6. The method according to claim 1 or 5, wherein after the generating of the first target video corresponding to the second terminal within the first preset time period, the method further comprises:

playing a first target video corresponding to the second terminal;

in the process of playing the first target video, a third video is collected through a camera on a sub-screen to which a call display area corresponding to the second terminal belongs;

and generating a second target video corresponding to the second terminal within a second first preset time length based on the third video and the first video and the second video acquired within the second first preset time length.

7. The method of claim 1, wherein only the portrait of the second end user is included in the first target image;

for each first target image, replacing the first target image with a third target image containing the portrait of the second end user and the portrait of the first end user in case of receiving a first input of a user; the first input is single click input, double click input or long press input;

replacing the third target image with the first target image in a case where a second input by a user is received; the second input is a single click input, a double click input or a long press input.
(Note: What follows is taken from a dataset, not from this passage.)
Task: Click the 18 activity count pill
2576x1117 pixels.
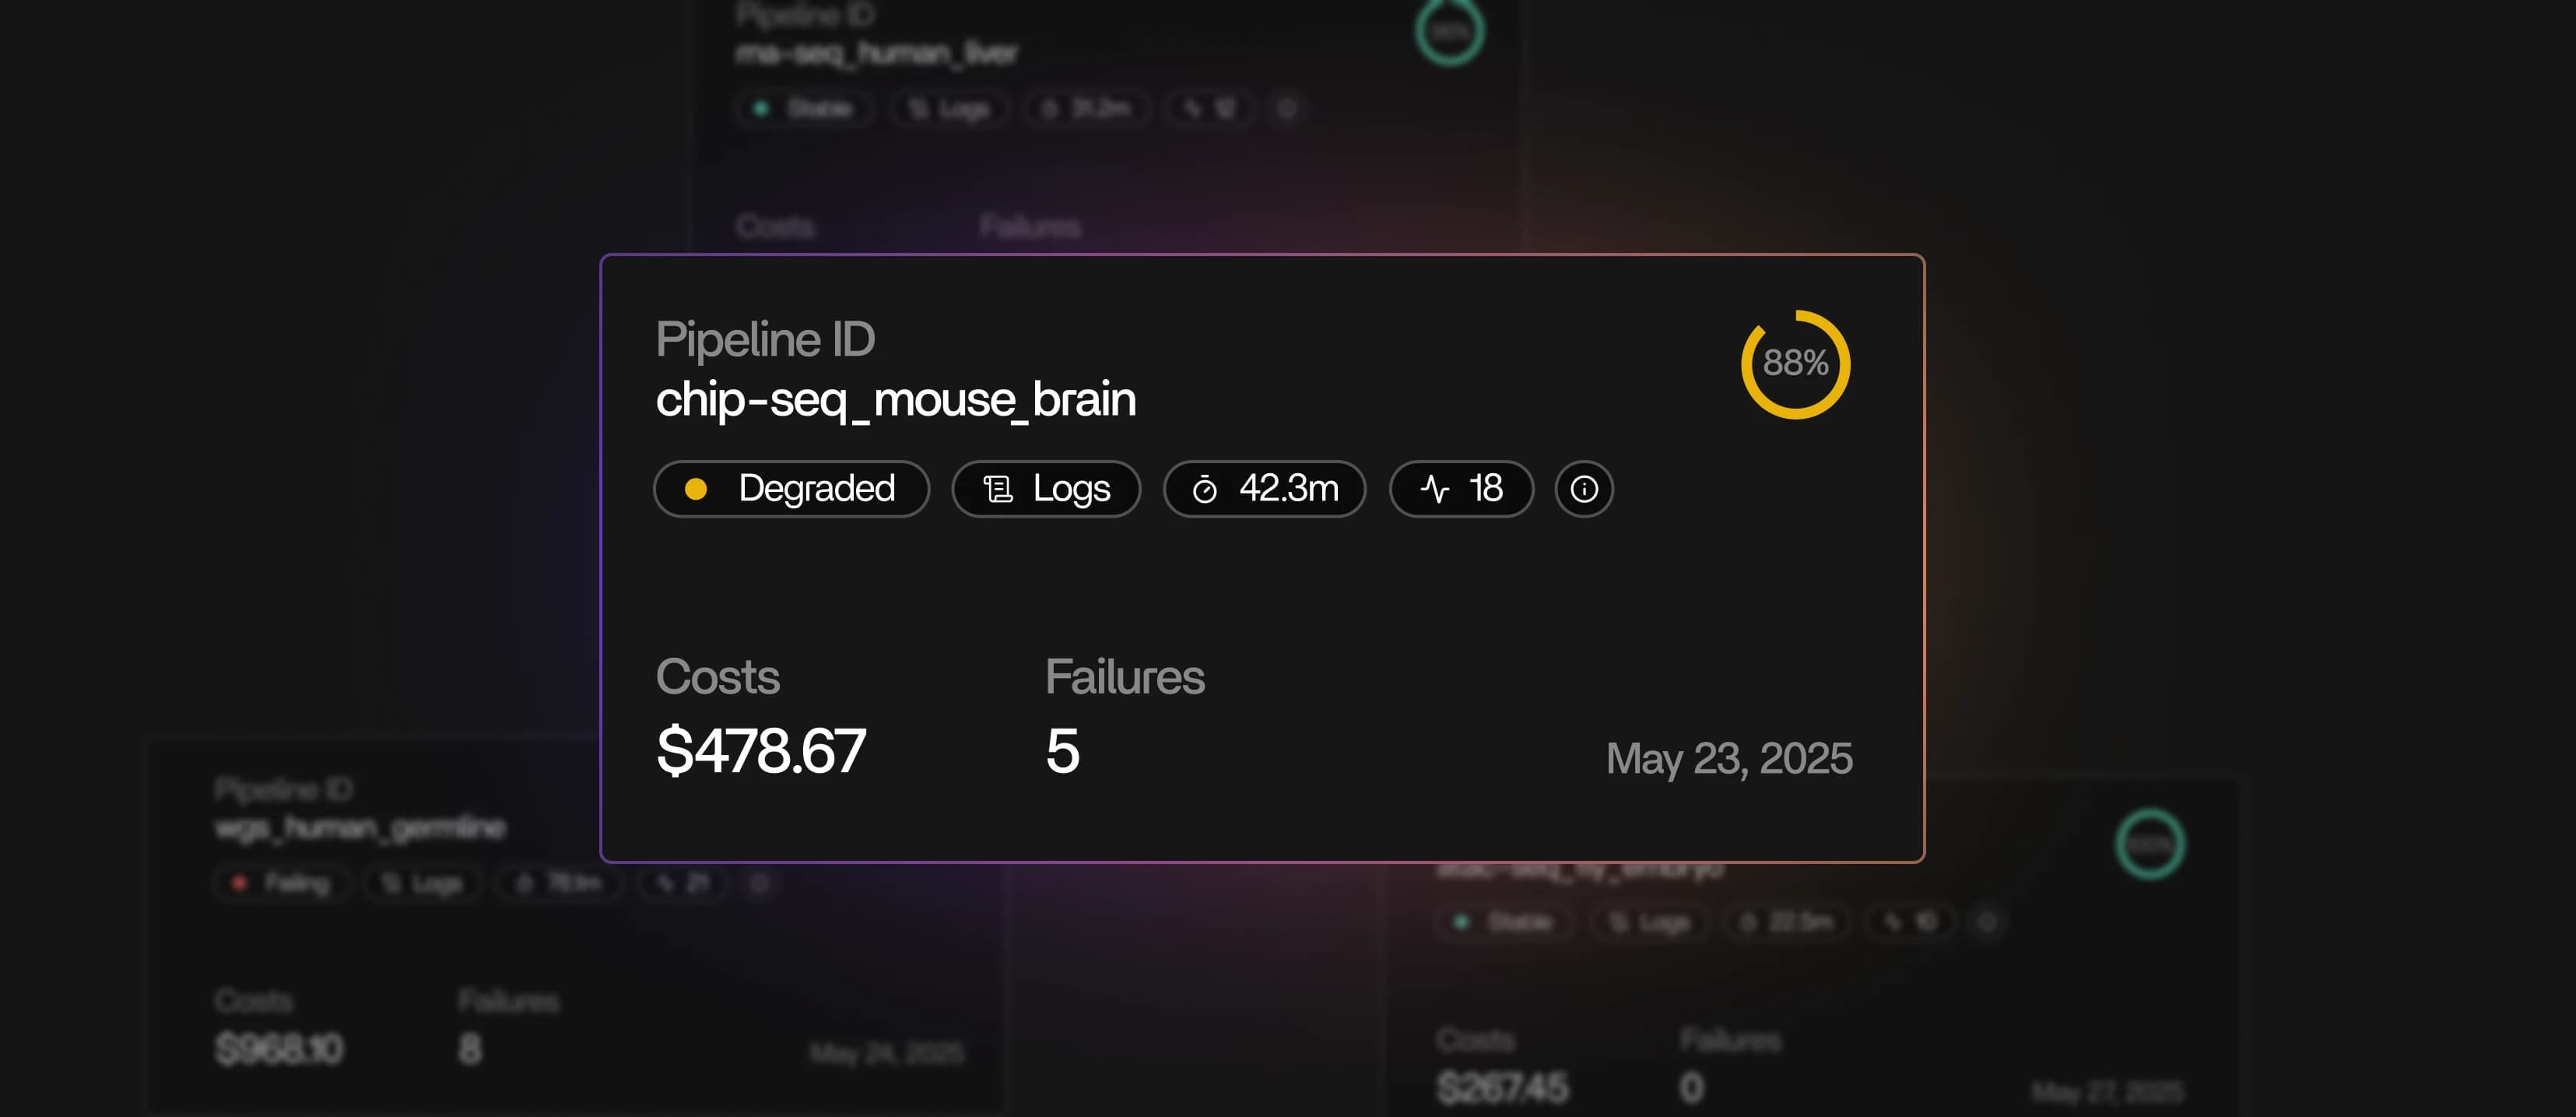Action: click(1461, 489)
8. The method according to claim 1, wherein the displaying the first target image corresponding to each of the second terminals in the call display area corresponding to each of the second terminals respectively comprises:

determining a display priority of each second terminal;

9. The method of claim 8, wherein the determining the display priority of each of the second terminals comprises:

10. A first terminal, comprising:

the first display module is used for respectively displaying a first target image corresponding to each second terminal in the call display area corresponding to each second terminal; the call display area is positioned in a screen of the first terminal;

the second display module is used for displaying the at least one second target image in a call display area corresponding to the second terminal;

the first generation module is used for intercepting a first video segment with second preset time duration from the first video under the condition that the second video comprises preset actions of a first terminal user, intercepting a second video segment containing the preset actions from the second video, and synthesizing the second video segment to a preset position of the first video segment to obtain a first target video corresponding to the second terminal within the first preset time duration.

11. A mobile terminal, characterized in that it comprises a processor, a memory and a computer program stored on the memory and executable on the processor, which computer program, when executed by the processor, implements the steps of the voice call method according to any one of claims 1 to 9.